Nuclear-free future awards 2012

Nuclear Monitor Issue: 
#753
4266
03/08/2012
Nuclear-Free Future Award (NFFA)
Article

Since 1998 the Nuclear-Free Future Award (NFFA) is an award given to anti-nuclear activists, organizations and communities. The Award annually honours the architects of a nuclear-free planet. The 2012 Nuclear-Free Future Award Recipients come from Japan, France, Germany, Portugal, and Switzerland.

This year, the NFFA international jury of activists and scientists has selected as Award recipients in the categories of Resistance, Education, and Solutions (three prizes totaling $30,000) the following nominees:

Resistance: Gabriela Tsukamoto and MUNN
Up until 1991, Portugal with its sixty-two uranium mines was one of the world's most important suppliers of nuclear fuel. The bomb dropped on Hiroshima contained uranium from Portugal. Today, the specter of uranium mining returns. Gabriela Tsukamoto, the mayor of the small town of Nisa, and the initiative Movimento Urânio em Nisa Não, are firmly opposed to plans to restart uranium mining, reminding people of the dire health and environmental consequences. Portugal rejoins the international anti-nuclear movement.

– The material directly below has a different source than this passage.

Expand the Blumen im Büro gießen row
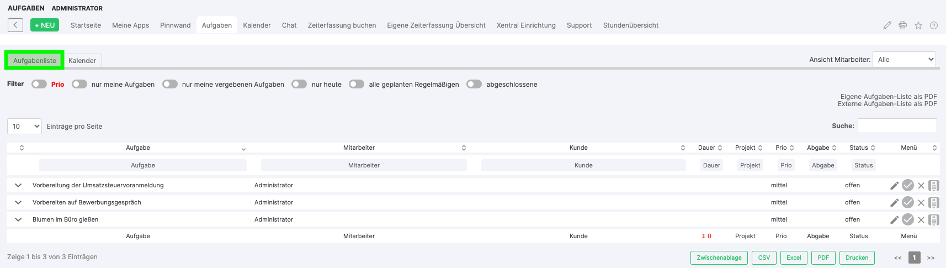The height and width of the screenshot is (268, 946). tap(18, 219)
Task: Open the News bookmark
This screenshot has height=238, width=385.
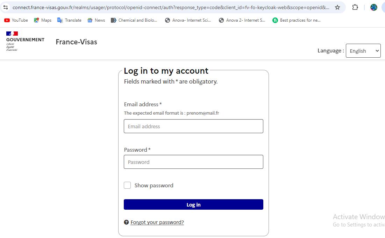Action: pos(96,20)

Education: Katsumi Furitsu 
This Japanese physician from Osaka is a longtime member of IPPNW (Inter-national Physicians for the Prevention of Nuclear War/Physicians for Social Responsibility); she has shared her expertise at many nuclear crisis hot-spots around the world. In the aftermath of Fukushima she assured the flow of uncensored news to the world press. Unlike many of her colleagues at IPPNW-Japan, alongside the threat of nuclear warheads, Dr. Furitsu has for the past thirty years also warned of the perils of nuclear power. She was nominated by the Alternative Nobel Prize laureate Rosalie Bertell, who passed away last June 14th.

Solutions: Yves Marignac 
Yves Marignac is widely acknowledged as the leading independent energy consultant in France. With his expertise he leads the non-profit organization WISE-Paris (World Information Service on Energy). He is co-author of the manifesto NégaWatt, a work that outlines the steps needed to turn France into a nuclear-free nation.

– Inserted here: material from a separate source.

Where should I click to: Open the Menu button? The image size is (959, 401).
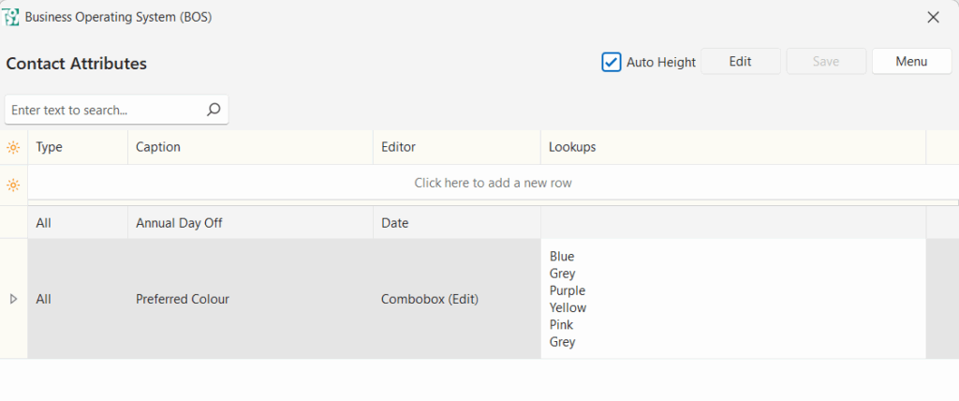(x=911, y=61)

The Nuclear-Free Future Award will also bestow two honorary Awards:

Lifetime achievement: Sebastian Pflugbeil
The physicist and former East German civil rights activist is a long-time atomic detective: for decades he has been a source of dependable data, filtering out the lies and laundered statistics of the nuclear industry. Sebastian Pflugbeil is President of the Gesellschaft fuer Strahlenschutz ("Society for Radiation Protection"), founded in 1991, and the chief editor at Strahlen-Telex. 

Special recognition: Susan Boos Editor-in-chief at the Swiss weekly WOZ, Susan Boos is one of the few reliable authorities on nuclear energy in the European media world. Her most recent work, Fukushima lässt grüßen ("Fukushima Sends Greetings"), publis-hed by Rotpunktverlag, has won great acclaim. 

The 2012 Awards Ceremony, hosted by Verein Dunant2010Plus in coopera-tion with IPPNW Switzerland, will take place on 29 September 2012 in Heiden, Switzerland.